Jordan Scott has found a smart, and a touching, solution. His poems of nonsense and near nonsense, of muddled or tangled articulations, have a subject for which his methods seem perfect: they review his experience as a stutterer, the emotional hurdles and intellectual paradoxes of being a speaker whom language may not obey. Marc Shell (whom Scott thanks) and other writers have depicted that experience in prose; Scott seems to be the first poet to make, from it, poems.

Scott dubs his work “a full bore squirm inside the mouth’s wear and tear”; “my symptoms,” he adds, “are the agents of composition.” The results can be nonsense (“Minnow fandango ossify estuary, woo uh-oh in Wang Chung haze”) but the book merits attention because, mostly, it is not nonsense at all: rather, it is a brilliant near nonsense, non-nonsense, bringing (as much as words can) to non-stuttering readers the misfires of one’s own short-circuited speech. Scott’s sentences, paragraphs, and versets (plus the occasional concrete poem) perch on the ridge between word and mere phoneme, instructing, e.g., “Muffle newfangled vow,” or complaining: “If therapy is a must, wad cakehole Blister Rust.”
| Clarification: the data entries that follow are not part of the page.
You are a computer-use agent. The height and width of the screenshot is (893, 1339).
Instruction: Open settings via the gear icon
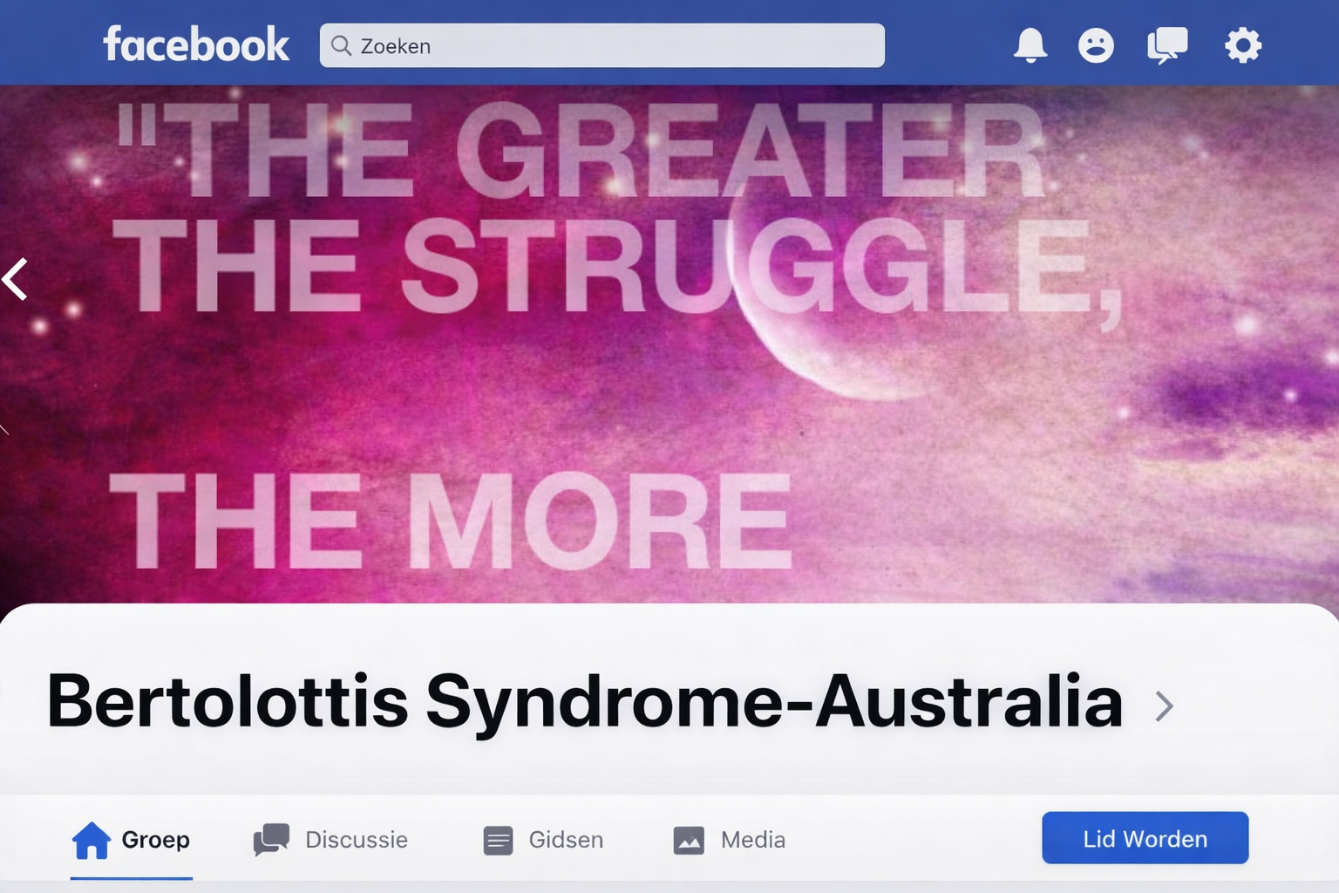pos(1243,45)
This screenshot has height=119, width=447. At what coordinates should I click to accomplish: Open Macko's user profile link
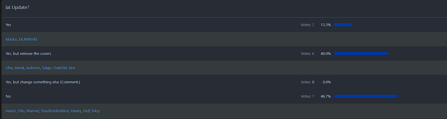pos(11,39)
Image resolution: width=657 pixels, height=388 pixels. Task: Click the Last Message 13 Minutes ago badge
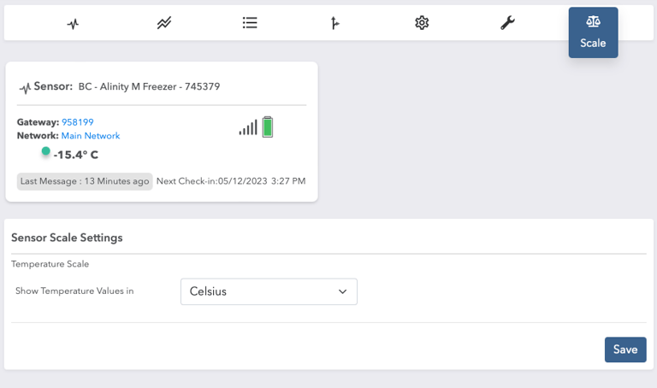pos(85,181)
Fake interviews ask italicized pseudo questions (“What is the utterance?”) to which this paradoxically articulate-yet-inarticulate poem can give no obvious answer. Nearly blank pages suggest awkward silences: a few read only “chomp set” (i.e., teeth) at the top, plus one or two words—“glacial jiggy,” e.g.— underneath. Other pages veer past bizarre onomatopoeias to limn the space between speech and non-linguistic sound—“How the kitchen muzzles clang-clang enamel for floured prose beaten and rolled into sense, and how the steam of hot taps saunas the knotted tendons of difficult phrases.” Extended metaphors concern bones and geologies, asking what hard structures lie under everyday surfaces, exposed when those surfaces break. Beyond the individual pages of hints and feints and muffled vows, the whole book works because, after all, it means something: it shows how it might feel to speak (or fail to speak) the way this poet sometimes does. It is an intentionally alienating, concept-driven work, nothing like (say) Robert Hass or Elizabeth Bishop, and a lot like other book-length works (e.g., Christian Bok’s Eunoia) by Scott’s allies in the Canadian avant-garde. It’s packed with roadblocks, train wrecks of baffled sound, flaunted miscues and indecipherabilities. And yet it is, despite itself, a lyric book, too.

Format: 72 pp., paperback; Size: 5″ x 8″; Publisher: Coach House; Price: $14.95; Things the concrete poems on the first and last page might resemble: tongue, heart, epiglottis, damaged garden spade; Title of Scott’s fi rst book: Silt; Other Canadian poetry books whose titles involve rocks: Strike/ Slip (Don McKay), Crystallography (C. Bök), A Paleozoic Geology (C. Dewdney); Poet’s blog entry about his reading tour begins: “With synapse still frenetic note becomes form”; Representative passage: “You turn. The arm raise. The impossibility of speaking your own lines.”